How to trade your Facebook scrolling habit for a one-week civic tech marathon


The idea for AC-CORE
did not start in a classroom or a brainstorming session. It started while I was mindlessly scrolling through social media.
I came across a post from the Angeles City Disaster Risk Reduction and Management Office (ACDRRMO). They had uploaded photos of their team actively mapping out hazard zones and flood risks across the city. The problem was that they were doing this manual routing on printed physical maps. They were literally using markers and pins to track dynamic, fast-moving environmental hazards.
Seeing that process click something into place for me. Angeles City is a rapidly growing urban center. We deal with severe monsoon rains, volcanic lahar deposits from Mount Pinatubo, and heavily concreted commercial zones that create massive surface flooding. Tracking these hazards on a paper map while a storm is actively flooding Barangay Balibago seemed completely unsustainable.
I thought to myself that there had to be a better way to digitize this process. We needed a system where citizens could report hazards in real-time, and the local government could see those reports populate dynamically on a digital grid. That was the exact moment AC-CORE was born.
The One-Week Sprint
Building a platform like this usually takes months of planning. We did not have that kind of time.
We built this entire platform under our engineering team, MMPA Works
. The core development group consisted of Kian Angeles, Kris Dane Madlambayan, Mikko Pangilinan, and myself. We completed the entire project, from initial database design to final deployment, in exactly one week.
It was an intense development sprint. We had to make rapid architectural decisions and solve complex logic problems on the fly.
The Geofencing Trap
One of our biggest early challenges was the geofencing logic. AC-CORE is specifically designed for Angeles City. We needed a way to automatically reject spam reports or legitimate reports coming from neighboring municipalities like Mabalacat or San Fernando.

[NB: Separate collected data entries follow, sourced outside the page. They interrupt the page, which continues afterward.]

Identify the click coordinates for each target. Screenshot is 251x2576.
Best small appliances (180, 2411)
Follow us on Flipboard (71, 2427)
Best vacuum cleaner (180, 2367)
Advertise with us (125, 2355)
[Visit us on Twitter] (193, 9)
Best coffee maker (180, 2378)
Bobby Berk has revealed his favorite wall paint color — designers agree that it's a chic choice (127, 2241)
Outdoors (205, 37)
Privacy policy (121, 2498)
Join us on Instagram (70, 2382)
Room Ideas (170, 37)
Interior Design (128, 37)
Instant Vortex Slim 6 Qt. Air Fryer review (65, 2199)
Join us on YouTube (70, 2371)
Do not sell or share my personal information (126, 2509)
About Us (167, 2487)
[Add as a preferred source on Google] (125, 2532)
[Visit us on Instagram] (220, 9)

Our initial solution was a strict digital boundary. We used MongoDB to draw a rigid geospatial polygon around the exact borders of Angeles City. If a user's GPS coordinates fell outside that invisible line, the server rejected the submission.
In a local development environment, this worked perfectly. In the real world, it was a disaster.
During our initial testing, we realized that budget smartphones have terrible GPS accuracy, especially during heavy rainstorms with thick cloud cover. A resident standing well inside Angeles City might have their GPS signal drift by a few hundred meters. The system would register them as being in a neighboring town and block their critical flood report.
We accidentally built a system that punished citizens for having cheap phones or bad weather. We had to rewrite the routing logic completely.
Instead of a strict barrier, we implemented "Soft Geofencing" using MongoDB's 2dsphere indexes.
- The Core Zone: Reports inside the exact city limits are automatically accepted and processed.
- The Buffer Zone: We created a dynamic 500-meter buffer zone outside the city borders. If a report lands in this zone, the system accepts it but flags it with a "Location Warning" for manual review by an admin.
- The Rejection Zone: Only reports originating completely outside the buffer zone are outright rejected.
This single change preserved the integrity of our database while ensuring no legitimate citizen report was ever blocked by hardware limitations.
Performance Under Pressure
Another major hurdle was mobile performance. When a typhoon hits, network towers become congested. If our mobile web application required massive data downloads to run, it would fail exactly when people needed it most.
We migrated our frontend to a modern Angular 18 Zoneless architecture. Older frameworks constantly scan the background to see if data has changed, which drains battery life and freezes older phones. By using Signals for state management, our application only updates the exact piece of the interface that needs changing. This targeted approach kept the app incredibly lightweight.
Bridging the Gap
To make the backend just as resilient, we wrote everything in strict TypeScript using Node.js and Express. We also integrated the OpenWeather API. Now, when a citizen submits a blocked drainage report, the server automatically pulls the live meteorological data for those exact coordinates. The ACDRRMO does not just get a pin on a map. They get a full environmental context report.
Building AC-CORE in exactly one week taught me that the best software does not just process data. It solves real problems for the people living in your own community.